待っていてくださったお客様


ある日、会社近くの駅へお客様を降ろした時のことです。

空車になったのを見計らったかのように、私のタクシーへ向かって、ひとりの男性が近づいてきました。
その男性は私のところまで来ると、なにか紙に書いてこちらに渡してきました。
「ここでタクシーを待っていました。

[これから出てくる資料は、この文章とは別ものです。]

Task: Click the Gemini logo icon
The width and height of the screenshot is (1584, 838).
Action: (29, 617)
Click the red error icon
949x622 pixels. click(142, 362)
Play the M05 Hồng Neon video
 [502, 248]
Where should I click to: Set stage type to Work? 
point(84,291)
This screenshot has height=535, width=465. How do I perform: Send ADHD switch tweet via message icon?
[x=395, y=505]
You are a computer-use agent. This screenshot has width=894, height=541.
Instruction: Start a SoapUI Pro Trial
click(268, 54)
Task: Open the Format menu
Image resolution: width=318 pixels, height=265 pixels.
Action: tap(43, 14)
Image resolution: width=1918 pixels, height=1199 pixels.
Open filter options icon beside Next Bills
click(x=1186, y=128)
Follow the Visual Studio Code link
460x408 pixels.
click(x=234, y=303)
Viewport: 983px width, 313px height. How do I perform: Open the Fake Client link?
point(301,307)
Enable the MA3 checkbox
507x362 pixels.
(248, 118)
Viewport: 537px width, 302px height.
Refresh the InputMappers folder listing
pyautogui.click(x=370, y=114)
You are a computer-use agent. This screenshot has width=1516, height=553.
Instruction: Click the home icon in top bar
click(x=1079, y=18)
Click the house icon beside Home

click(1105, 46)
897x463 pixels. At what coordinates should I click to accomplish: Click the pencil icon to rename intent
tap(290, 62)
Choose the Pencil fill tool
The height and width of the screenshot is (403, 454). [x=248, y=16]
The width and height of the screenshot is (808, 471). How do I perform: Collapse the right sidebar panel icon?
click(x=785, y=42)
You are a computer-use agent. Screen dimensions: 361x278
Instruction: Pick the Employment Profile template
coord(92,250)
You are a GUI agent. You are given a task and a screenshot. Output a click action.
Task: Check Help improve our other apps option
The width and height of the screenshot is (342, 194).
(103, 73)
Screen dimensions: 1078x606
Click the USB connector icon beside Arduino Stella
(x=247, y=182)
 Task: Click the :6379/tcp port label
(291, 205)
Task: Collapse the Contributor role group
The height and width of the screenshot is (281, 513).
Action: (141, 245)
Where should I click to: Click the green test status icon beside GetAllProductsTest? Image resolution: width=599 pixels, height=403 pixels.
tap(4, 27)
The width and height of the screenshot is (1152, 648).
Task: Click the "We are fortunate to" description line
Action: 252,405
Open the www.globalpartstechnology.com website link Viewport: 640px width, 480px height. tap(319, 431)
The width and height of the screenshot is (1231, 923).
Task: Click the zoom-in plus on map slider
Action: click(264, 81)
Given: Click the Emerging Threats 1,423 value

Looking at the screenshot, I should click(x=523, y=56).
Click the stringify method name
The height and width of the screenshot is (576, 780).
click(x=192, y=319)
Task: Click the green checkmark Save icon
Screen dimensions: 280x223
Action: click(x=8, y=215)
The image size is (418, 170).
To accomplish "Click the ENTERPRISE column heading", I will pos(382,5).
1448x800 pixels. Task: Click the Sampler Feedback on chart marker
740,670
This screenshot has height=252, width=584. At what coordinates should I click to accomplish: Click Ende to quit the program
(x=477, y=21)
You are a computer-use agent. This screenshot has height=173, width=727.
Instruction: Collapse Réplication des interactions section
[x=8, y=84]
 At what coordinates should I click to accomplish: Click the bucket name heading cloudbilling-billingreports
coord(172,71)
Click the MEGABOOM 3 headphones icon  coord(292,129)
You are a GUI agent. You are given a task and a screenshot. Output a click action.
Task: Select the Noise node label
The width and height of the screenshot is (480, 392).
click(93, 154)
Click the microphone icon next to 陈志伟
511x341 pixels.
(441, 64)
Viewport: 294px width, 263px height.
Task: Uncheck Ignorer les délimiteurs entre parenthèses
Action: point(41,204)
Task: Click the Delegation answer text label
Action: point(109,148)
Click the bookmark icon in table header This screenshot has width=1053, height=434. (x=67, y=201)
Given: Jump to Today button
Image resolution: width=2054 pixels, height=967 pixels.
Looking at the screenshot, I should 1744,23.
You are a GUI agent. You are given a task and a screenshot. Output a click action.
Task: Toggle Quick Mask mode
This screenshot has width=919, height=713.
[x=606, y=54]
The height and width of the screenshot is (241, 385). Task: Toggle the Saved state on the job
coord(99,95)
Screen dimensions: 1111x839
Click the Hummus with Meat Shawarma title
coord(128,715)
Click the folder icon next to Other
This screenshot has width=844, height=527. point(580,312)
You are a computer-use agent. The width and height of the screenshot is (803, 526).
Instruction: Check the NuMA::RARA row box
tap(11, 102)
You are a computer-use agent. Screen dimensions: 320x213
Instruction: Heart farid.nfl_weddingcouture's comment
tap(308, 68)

隣町のスーパーまでお願いします」

どうやらこのお客様は、耳が不自由な方でした。
視覚障害の方は、電話をかけてタクシーを呼ぶことができないでいました。
だからこの男性は、この場所で来るであろうタクシーをたたずんで待っていたのです。
しかし、この場所は駅の近くであるため、おそらく他社のタクシーが何台も通り過ぎたかと思いました。
いや、そうに違いありません。
しかも、近くにはタクシー乗り場もあったため、その思いが余計に強くなってきました。
にもかかわらず、弊社のタクシーを選んで待っていてくださったのです。

心の底から感動してしまいました。
また、私たちの会社のタクシーがこれほどまでに必要とされているのかと思うと、感謝の気持ちがこみ上げてきました。
私はとても気分が高揚し、

「待っていてくださったのですね!ありがとうございます!」

と思わずお客様の用紙をお借りして、私は書き記してしまいました。
長く待っていて疲れていたことと思いますが、いやな顔をいっさいせずに、微笑んで会釈してくださいました。
もしかしたら、視覚に障害があるので他社のタクシー会社で嫌な経験があったのかもしれません。
しかし障害があっても、私たちのタクシーなら、ここのドライバーであれば、何の心配もなく嫌な事もなく乗車することができる。
と思って選んでくれていたのかもしれません。

あらためてわたしたちの職業のあり方や使命、会社の看板を背負ってタクシーの乗務員をやっているという責任を強く感じることができました。
お客様が降りるときに、私は自分の携帯アドレスを記入して名刺をお渡ししました。
そして、「いつでもご連絡ください!」とメッセージもつけました。

名刺を受け取ったお客様は、とてもうれしそうにお辞儀をしてくださり、笑顔で答えてくれました。
名刺を大事にお財布にしまいこみ、満足をした顔をして目的地へ向かわれました。

わざわざお待ちいただいたうえに、満面の笑顔で降車いただき、とても感動しました。
このようなお客様と巡り合えてとても幸せですし、仕事の糧になると実感しました。
人のために役立つとういう意味で、これからも邁進していきたいと思っています。